Knights and Samurai, there's a real worth while arguement. Many an hour burned away on that conversation 8)

(btw Oranges rock teh house.)


----------



## Whirlaxis (Aug 7, 2006)

*RE: NINJAS?!*

im looking over the debates and it suddenly occurs to me....

are we taking this debate a little too seriusly? its all jsut a matter of preferance as to which you like better in the end...


----------



## Whirlaxis (Aug 7, 2006)

*RE: NINJAS?!*

um, i need some ninja-sounding names for my submission...any suggestions?


----------



## Hanazawa (Aug 8, 2006)

*RE:  NINJAS?!*



			
				Whirlaxis said:
			
		

> um, i need some ninja-sounding names for my submission...any suggestions?



any traditional Japanese name would probably be appropriate. or do you mean as a title for the picture, and not a character?
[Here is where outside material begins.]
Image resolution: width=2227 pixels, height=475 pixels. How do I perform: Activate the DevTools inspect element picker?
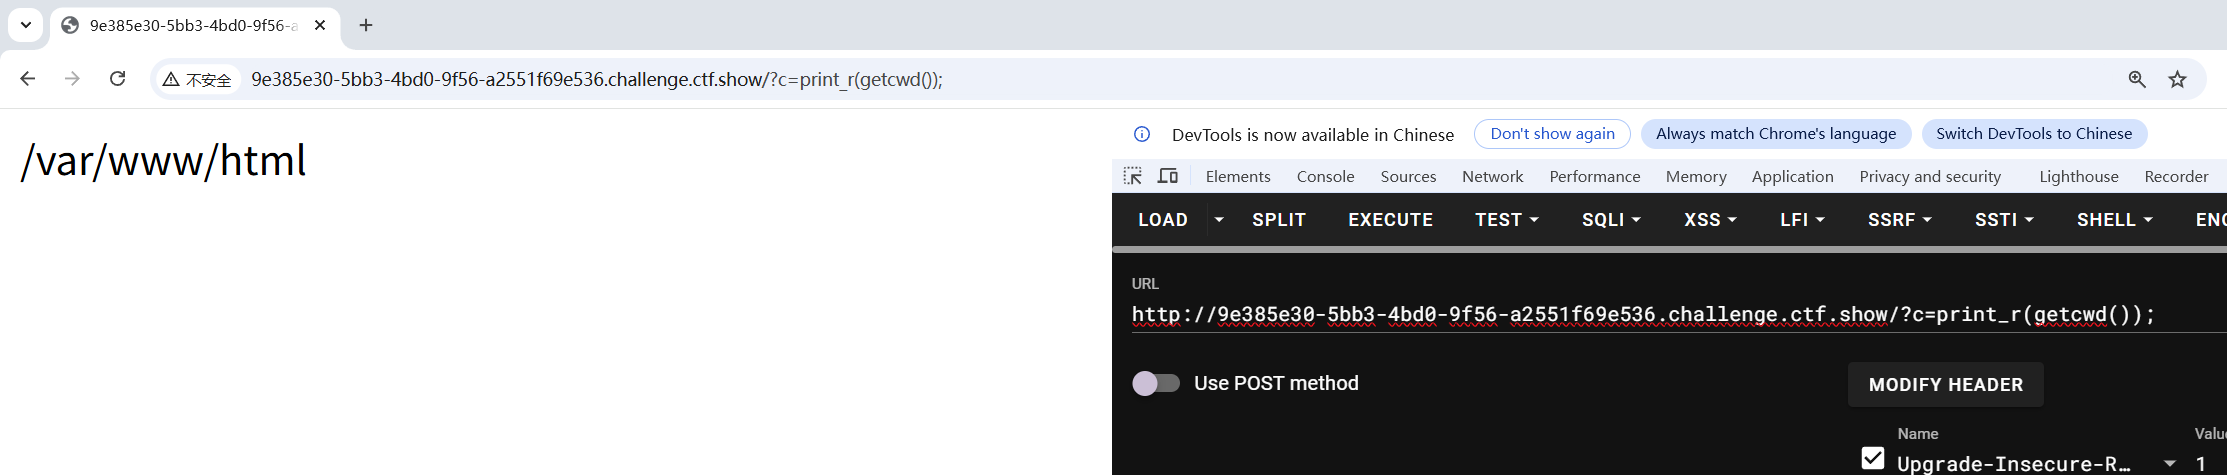pos(1132,176)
Try wikipedia for reference ideas. http://en.wikipedia.org/wiki/Ninja


----------



## Whirlaxis (Aug 8, 2006)

*RE: NINJAS?!*

k nvm on the names, i just used one of my previous characters.

anyway, heres my submission (story) http://www.furaffinity.net/view/176988/


----------



## spree (Aug 9, 2006)

*RE: NINJAS?!*

What is a pirate? A pirate was typically an european navy soldier which when europe did not need them anymore they felt disowned, so they became pirates to keep living the out on the ocean land-ho experience. Pirates where the first ones to have a stable democracy under the pirate code. All pirates generally knew and went by this code. It is what kept crews satisfied and made captains who they are today. (Black beard, Black Bart.. etc)
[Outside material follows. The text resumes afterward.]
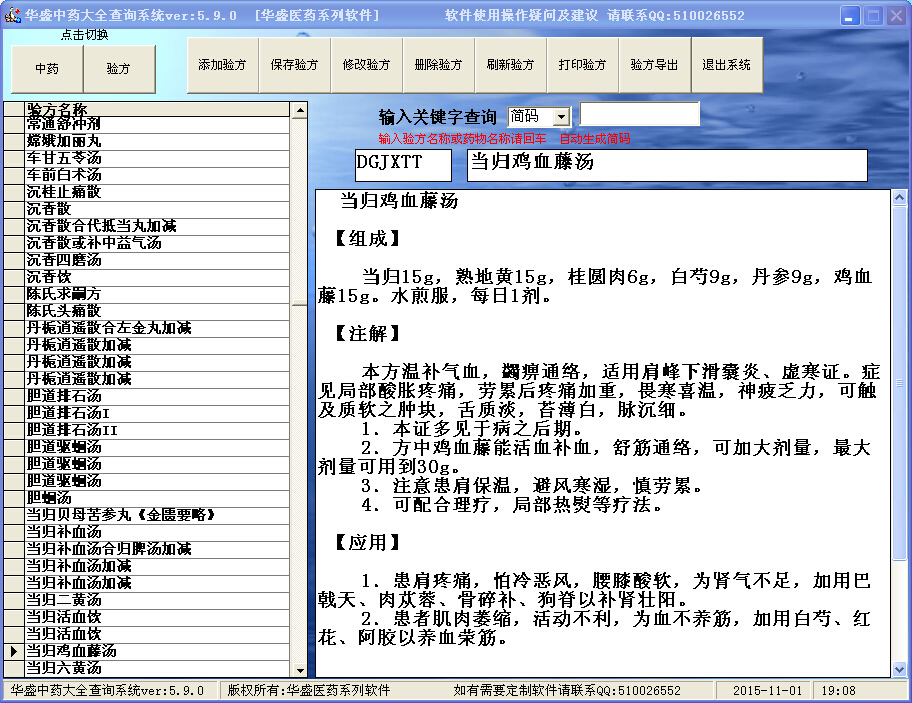Export prescriptions with 验方导出

point(654,65)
Ninjas are alot older then their japanese legacy. Samurai have the bad end of the stick when it comes to discipline. Samurai in japanese means, "to serve." Usally the one which you serve is your superior.. this can be anyone from peasant to emperor, living honorably and dying by a foe or your own sword. Ninja is a slang for "shinobi" which in japanese means , "of the shadows" or "shadow walker." Sleath is always the stereotype of a ninja. Well yes most of them used the night as a blanket for disguise. Think of the times then. Night time really was night, extremely pitch black without electricity. Shinobi could  do their bidding in or at any time. Regardless what most the accounts for. Ninja's had the better end of the stick. They didn't have to serve anyone. 
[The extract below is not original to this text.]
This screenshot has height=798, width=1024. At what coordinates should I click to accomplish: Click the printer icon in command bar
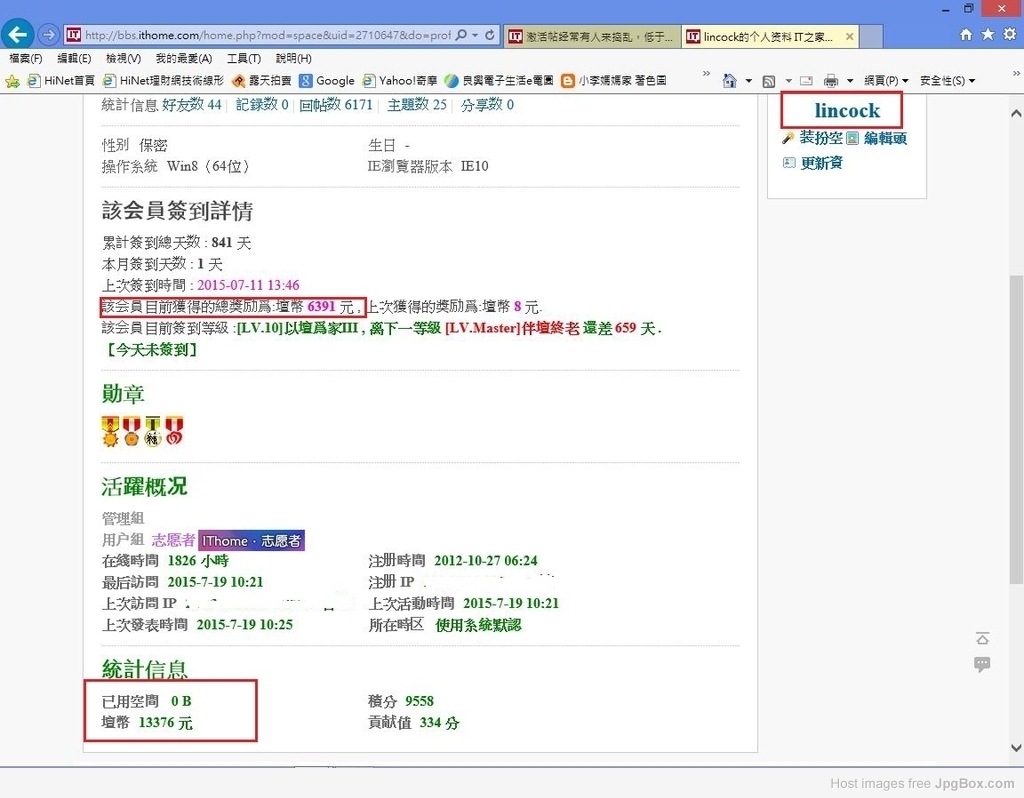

Generally, ninjas are considered either "overrated" or "awesome" because the lifestyle. I wish these people would get the facts straight. No its not a walk in the park for a ninja. Some are mercenaries, some are assassins, some just used their skills in life. 

The ninja is still the superior to a pirate.
The knight would also fall to a ninja ( japanese steel is 100 fold to the crappy european stuff )

The old ninja ways are mostly gone.. now we have all this superfical ninja crap.


----------



## GothicPaladin (Aug 9, 2006)

*RE: NINJAS?!*

I really didn't want to add any more, but...

Are you kidding me? Didn't have to serve anyone? BULLLLLL Hucky. In Japan everything was for the emperor. The Ninja had about as much will powers as a paper airplane. All their training is geared to being really good thieves and killers. The fighting styles were designed to keep minimum contact with a foe, with a favoristism towards doing it when they had their back's turned. They are, despite whatever they may have been before Japan, assassins, spies and thieves for mainly the emperor (who paid them, just as he would with the Samurai).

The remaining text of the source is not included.